■ **BRANO DA LEGGERE**
La donna e la violenza di gruppo di Giulia Borgese, Corriere della Sera 1975

da | Feb 11, 2010 | Scritti d'archivio

Ieri un’altra ragazza aggredita e violentata da quattro giovani, dai diciotto ai vent’anni. Questa volta a Milano, al quartiere Gallaratese, dietro il cimitero di Musocco, senza la cornice di lusso delle ville del Circeo, ma nei campi dove la città si perde e non si decide a diventare campagna. Un’altra volta è un gruppo di ragazzi che aggredisce e poi si fa prendere, non tenta neanche di dire “Io non c’ero”, uno solo era arrivato un po’ più lontano, fino al solito bar per la solita partita a carte. Un’altra volta si tratta di sottolineare l’istinto gregario che spinge i ragazzi di oggi a essere, appunto, parte di un gruppo.

Lo psicologo e il sociologo un’altra volta ci spiegano che oggi la cerchia ristretta della famiglia ha lasciato il posto, ha ceduto il suo ruolo educativo, al gruppo. Quando il bambino nasce è già “uno” del gruppo dei collettini gialli o di quelli verdi, e via via, in tutto il corso degli studi farà sempre parte del suo gruppo. Fin da bambino imparerà che chi è troppo intelligente come chi è troppo tardo sarà messo fuori dal gruppo. Gli inglesi ci hanno per primi insegnato che il “top clever” è Oscar Wilde o Virginia Woolf, dei geni ma anche dei fuorilegge. Chi cercava lavoro sa bene che rispondendo al quiz della selezione del personale, deve dissimulare le sue doti: uno non può essere troppo intelligente se cerca un posto di rappresentante di detersivi. Cosicché capita che oggi le deviazioni non siano più individuali, ma, appunto, di gruppo: al posto del mostro di Londra, oscuro principe dell’individualità, c’è il gruppo di Satana-Manson. All’istinto di autodistruzione del singolo si è sostituito l’istinto di autodistruzione del gruppo.
E si tratta per lo più di aggregazioni  maschili. E’ logico quindi che la violenza venga esercitata su quello che per tradizione è il sesso debole, proprio come prova della virilità del gruppo.
Negli stati Uniti le femministe si rivoltano da tempo contro la continua violenza maschile organizzata in bande, mentre il quotidiano Christian Science cinicamente pubblica il decalogo che deve rispettare ogni cittadina aggredita: non opporre alcuna resistenza, fingere anzi di provare piacere, intanto osservare tutto quello che si riesce: il numero degli aggressori, il loro colore di pelle, di capelli e di occhi, la statura, i segni particolari.
In Francia Francoise Giroud, sottosegretario per la condizione femminile, chiede la presenza di una donna in ogni commissariato di polizia e auspica l’introduzione dell’insegnamento di Karatè nell’educazione delle ragazze.

[Registrazioni sulla localizzazione di parole ed elementi]
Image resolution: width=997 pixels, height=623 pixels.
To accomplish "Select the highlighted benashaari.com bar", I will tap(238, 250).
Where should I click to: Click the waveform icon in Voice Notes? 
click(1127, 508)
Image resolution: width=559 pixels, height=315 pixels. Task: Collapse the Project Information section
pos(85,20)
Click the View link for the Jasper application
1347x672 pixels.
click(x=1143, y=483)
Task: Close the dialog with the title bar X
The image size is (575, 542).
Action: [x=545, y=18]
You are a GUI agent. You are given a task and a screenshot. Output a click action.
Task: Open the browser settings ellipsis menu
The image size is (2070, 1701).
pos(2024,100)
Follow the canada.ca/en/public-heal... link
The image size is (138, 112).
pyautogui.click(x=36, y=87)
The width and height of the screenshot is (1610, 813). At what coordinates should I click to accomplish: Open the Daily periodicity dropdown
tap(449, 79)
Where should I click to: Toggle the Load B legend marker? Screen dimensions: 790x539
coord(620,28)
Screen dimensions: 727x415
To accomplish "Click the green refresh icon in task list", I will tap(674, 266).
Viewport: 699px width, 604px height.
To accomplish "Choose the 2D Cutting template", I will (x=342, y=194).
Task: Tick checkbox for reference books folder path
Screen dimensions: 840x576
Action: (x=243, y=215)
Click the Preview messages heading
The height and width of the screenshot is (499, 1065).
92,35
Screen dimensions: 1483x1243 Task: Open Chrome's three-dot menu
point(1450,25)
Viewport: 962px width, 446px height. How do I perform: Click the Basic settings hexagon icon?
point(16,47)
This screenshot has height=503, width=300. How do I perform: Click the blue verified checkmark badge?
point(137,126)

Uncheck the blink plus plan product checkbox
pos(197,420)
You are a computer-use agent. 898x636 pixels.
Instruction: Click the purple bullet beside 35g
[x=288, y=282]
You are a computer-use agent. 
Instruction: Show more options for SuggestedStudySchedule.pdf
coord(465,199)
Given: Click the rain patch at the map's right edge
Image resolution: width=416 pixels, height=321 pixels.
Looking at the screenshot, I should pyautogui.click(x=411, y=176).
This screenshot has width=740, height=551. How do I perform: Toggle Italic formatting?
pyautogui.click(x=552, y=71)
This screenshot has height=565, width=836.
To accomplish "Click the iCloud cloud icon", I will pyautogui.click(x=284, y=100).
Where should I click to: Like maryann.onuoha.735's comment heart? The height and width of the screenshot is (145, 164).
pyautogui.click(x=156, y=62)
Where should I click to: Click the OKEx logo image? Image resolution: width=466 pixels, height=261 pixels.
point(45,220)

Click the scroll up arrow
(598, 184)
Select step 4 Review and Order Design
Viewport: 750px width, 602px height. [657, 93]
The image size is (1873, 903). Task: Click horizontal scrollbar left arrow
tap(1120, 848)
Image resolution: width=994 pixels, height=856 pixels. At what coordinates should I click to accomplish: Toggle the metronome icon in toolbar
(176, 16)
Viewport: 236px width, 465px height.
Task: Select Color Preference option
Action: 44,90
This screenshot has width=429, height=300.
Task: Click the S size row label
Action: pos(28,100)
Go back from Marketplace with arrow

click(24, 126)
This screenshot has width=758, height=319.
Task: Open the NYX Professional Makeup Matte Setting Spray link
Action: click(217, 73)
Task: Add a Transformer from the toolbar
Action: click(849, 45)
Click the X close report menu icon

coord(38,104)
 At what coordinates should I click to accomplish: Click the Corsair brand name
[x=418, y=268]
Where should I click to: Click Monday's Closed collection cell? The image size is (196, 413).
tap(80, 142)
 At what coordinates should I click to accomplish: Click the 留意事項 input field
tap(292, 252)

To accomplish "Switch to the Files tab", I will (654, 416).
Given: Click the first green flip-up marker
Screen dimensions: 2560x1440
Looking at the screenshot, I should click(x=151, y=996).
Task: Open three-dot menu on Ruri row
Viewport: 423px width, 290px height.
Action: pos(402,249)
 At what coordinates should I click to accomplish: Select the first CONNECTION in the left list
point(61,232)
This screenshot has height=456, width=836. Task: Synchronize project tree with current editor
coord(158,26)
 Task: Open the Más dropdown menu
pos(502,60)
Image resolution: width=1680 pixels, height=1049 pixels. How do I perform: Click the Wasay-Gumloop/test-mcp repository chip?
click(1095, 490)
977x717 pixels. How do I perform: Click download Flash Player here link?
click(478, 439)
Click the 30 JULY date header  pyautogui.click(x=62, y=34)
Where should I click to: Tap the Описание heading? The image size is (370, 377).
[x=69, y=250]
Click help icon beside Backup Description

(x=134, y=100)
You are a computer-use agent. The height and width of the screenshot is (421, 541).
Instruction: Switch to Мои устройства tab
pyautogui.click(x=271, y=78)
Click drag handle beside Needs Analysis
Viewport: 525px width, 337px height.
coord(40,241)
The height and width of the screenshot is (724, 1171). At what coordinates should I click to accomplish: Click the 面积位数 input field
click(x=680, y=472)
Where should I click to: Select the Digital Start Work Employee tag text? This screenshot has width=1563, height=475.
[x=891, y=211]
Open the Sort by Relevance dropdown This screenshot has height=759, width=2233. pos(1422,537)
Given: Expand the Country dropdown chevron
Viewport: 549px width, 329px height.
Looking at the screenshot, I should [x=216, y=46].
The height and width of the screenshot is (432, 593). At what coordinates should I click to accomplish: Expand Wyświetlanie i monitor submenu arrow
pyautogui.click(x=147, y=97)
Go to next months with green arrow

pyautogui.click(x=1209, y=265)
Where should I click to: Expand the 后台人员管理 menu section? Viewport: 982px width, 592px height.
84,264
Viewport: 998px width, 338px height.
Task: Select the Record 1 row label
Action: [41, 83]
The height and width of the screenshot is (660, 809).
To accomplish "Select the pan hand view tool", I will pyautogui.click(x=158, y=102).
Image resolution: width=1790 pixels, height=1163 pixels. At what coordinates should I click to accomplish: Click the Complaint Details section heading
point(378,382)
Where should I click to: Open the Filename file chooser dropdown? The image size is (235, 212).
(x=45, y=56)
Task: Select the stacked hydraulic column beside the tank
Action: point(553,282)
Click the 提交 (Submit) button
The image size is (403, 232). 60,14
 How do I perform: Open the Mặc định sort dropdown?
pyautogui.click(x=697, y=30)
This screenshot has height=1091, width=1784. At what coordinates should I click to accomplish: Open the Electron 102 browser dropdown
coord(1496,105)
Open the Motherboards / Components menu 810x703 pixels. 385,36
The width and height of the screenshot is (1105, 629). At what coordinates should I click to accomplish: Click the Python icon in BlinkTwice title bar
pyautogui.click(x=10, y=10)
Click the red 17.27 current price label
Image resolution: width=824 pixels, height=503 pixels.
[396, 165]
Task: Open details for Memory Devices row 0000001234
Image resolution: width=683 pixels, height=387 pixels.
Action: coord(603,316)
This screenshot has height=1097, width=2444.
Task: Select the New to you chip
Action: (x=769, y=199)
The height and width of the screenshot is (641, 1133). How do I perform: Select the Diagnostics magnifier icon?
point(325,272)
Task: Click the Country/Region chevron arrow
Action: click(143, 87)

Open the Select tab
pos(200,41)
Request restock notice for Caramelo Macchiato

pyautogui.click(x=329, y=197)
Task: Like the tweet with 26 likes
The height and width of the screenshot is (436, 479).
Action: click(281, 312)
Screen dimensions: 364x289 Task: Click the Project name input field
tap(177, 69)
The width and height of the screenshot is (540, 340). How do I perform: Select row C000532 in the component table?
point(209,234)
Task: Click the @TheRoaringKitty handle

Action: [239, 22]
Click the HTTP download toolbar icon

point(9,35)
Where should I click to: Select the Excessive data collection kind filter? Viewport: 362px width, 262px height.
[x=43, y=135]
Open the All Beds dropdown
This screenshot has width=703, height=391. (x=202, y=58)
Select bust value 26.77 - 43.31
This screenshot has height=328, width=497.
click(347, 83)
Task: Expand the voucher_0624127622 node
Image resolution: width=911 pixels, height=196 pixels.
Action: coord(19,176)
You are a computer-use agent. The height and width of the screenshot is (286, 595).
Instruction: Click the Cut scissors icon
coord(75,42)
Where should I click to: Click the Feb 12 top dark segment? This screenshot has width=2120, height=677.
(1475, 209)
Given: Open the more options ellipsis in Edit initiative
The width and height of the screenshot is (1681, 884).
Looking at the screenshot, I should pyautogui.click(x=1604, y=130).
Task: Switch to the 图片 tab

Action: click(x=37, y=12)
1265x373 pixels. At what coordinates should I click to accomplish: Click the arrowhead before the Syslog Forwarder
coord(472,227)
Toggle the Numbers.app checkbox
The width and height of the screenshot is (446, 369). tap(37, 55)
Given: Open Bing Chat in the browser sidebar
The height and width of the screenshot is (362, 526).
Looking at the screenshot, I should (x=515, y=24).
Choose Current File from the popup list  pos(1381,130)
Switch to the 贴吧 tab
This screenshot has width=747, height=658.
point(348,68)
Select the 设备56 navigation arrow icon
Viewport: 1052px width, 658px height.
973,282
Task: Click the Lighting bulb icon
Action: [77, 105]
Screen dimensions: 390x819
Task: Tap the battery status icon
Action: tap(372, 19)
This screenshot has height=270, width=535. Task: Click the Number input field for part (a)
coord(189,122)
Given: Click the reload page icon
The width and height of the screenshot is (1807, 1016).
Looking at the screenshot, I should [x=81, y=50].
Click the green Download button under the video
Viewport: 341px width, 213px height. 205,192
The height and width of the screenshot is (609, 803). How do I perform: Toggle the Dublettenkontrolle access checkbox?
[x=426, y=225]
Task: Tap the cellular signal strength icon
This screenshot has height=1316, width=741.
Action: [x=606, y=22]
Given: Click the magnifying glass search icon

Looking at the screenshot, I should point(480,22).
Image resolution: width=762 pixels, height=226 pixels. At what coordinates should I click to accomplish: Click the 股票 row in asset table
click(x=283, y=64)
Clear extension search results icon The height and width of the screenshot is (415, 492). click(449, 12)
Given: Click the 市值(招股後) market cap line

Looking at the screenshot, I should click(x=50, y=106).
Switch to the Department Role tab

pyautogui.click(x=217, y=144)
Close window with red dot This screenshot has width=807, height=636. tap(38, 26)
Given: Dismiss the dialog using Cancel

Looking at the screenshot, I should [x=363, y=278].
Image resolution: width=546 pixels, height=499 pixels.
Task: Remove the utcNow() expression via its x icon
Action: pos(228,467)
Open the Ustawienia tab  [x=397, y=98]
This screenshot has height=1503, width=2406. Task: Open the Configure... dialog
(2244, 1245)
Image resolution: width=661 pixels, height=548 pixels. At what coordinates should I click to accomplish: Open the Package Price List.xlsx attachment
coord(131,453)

■ **ESERCIZI**
**1.** Elenca tutto ciò che, secondo il decalogo del Christian Science citato nel brano, la cittadina aggredita deve osservare.
**2.** Trascrivi fedelmente la parte del brano che comincia con "Negli stati Uniti" e prosegue fino a "i segni particolari.".

■ **LE SOLUZIONI**
**1.**
- il numero degli aggressori
- il loro colore di pelle
- il loro colore di capelli
- il loro colore di occhi
- la statura
- i segni particolari

**2.**
Negli stati Uniti le femministe si rivoltano da tempo contro la continua violenza maschile organizzata in bande, mentre il quotidiano Christian Science cinicamente pubblica il decalogo che deve rispettare ogni cittadina aggredita: non opporre alcuna resistenza, fingere anzi di provare piacere, intanto osservare tutto quello che si riesce: il numero degli aggressori, il loro colore di pelle, di capelli e di occhi, la statura, i segni particolari.